[EXTRACT TO READ]
Start of Block

Since my son’s revelation that he can be who he wants to be and learn to love and accept his body as it is (and this will take some time) we have felt enormous relief all round. But this evening’s conversation with my 13 year old son was yet another heartbreaker for me—and evidence that the war isn’t over for us yet.
My son is transgender identified. I am gently encouraging him to drop the “trans” identification label and trying to explain to him how just the label itself is endorsing a much bigger and potentially dangerous and life damaging concept.
We are amongst the lucky ones. Because he is young, time was on our side and, for whatever reasons—and I couldn’t pin point exactly how or when—things changed for my son. He decided he was ready to listen and try to be happy. The road is long and I’m sure we’ll encounter many potholes along the way, but we are heading in the right direction at long last and I can finally (almost) sleep again. But the fear is still there, looming over me, that any day now we could wake up back in the nightmare.
My son is so lost without the “Trans” label. This evening he asked me, “but who would I be if I’m not a transgender” to which I replied, “do you need a label to define who you are?”. To this he replied, “but it is part of my identity”. So I told him: “we can and will figure this out and if you feel you belong in the LGB community they will still accept you with open arms—you do not need the trans label (or any label) for this”.
This need for identity and categorization is so toxic. Even though my son may be emerging from the fog, I am still devastated for him, for what he’s been through and for the loss he is feeling—and for the other thousands of children still searching frantically for their identities. And my mind still races everyday, looking for more stories, more evidence and information. And the worry and need to change things is still immense; who will this happen to next?
this essay hits spot-on re: identity fetishization.
the elite private high school my child attended completely focused on "identity" as the leit-motif for their curriculum. It was all about "discovering your true self" and "developing your unique identity."

End of Block

[INFORMATION SUPPLIED]
Start of Block

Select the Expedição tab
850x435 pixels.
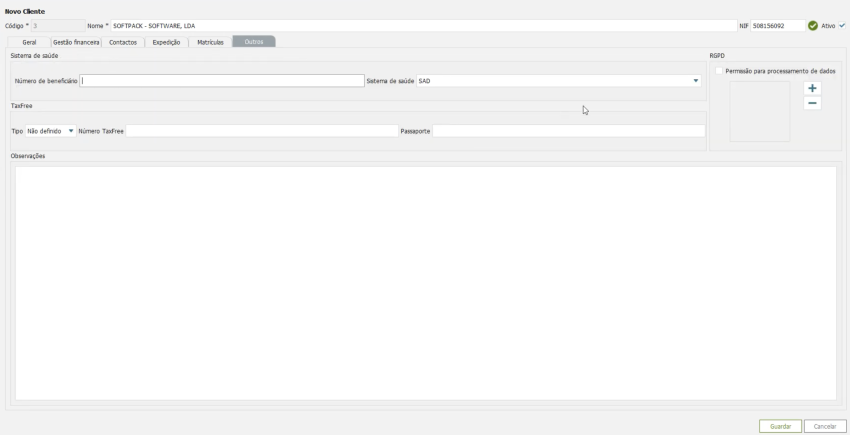[166, 42]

End of Block

[REQUIREMENT]
In the essay about the writer's transgender-identified son, how old is the son?

[REPLY TO THE TASK]
He is 13 years old.